Report every line of the records that includes the word "agent".
╭─ Extracted material
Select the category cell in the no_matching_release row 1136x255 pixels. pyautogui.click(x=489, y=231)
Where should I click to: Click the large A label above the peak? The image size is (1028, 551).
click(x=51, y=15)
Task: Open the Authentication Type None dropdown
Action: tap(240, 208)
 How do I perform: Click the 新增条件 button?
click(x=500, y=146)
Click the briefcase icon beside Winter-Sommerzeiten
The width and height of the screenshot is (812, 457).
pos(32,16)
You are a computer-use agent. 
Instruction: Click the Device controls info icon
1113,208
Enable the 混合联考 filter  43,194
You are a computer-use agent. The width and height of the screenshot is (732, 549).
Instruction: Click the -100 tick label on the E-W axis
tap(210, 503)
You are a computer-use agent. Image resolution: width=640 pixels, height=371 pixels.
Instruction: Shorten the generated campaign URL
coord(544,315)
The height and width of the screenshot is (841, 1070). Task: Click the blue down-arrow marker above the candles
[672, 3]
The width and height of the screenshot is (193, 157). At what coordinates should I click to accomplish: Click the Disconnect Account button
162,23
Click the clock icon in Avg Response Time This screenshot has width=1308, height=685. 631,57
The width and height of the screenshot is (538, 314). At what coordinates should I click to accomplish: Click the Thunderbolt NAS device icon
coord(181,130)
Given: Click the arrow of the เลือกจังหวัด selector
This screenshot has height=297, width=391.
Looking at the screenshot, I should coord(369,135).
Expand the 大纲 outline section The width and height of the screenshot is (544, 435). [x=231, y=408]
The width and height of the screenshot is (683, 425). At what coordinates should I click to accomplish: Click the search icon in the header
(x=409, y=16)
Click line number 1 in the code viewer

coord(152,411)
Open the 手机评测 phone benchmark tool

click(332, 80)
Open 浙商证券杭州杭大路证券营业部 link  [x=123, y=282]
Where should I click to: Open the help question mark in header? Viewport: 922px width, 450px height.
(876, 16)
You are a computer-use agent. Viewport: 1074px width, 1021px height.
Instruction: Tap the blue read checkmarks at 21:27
╰─
## [Result]
You are a computer-use agent. 
You are a computer-use agent. The width and height of the screenshot is (732, 549).
You are a computer-use agent. Image resolution: width=640 pixels, height=371 pixels.
You are a computer-use agent. Viewport: 1074px width, 1021px height.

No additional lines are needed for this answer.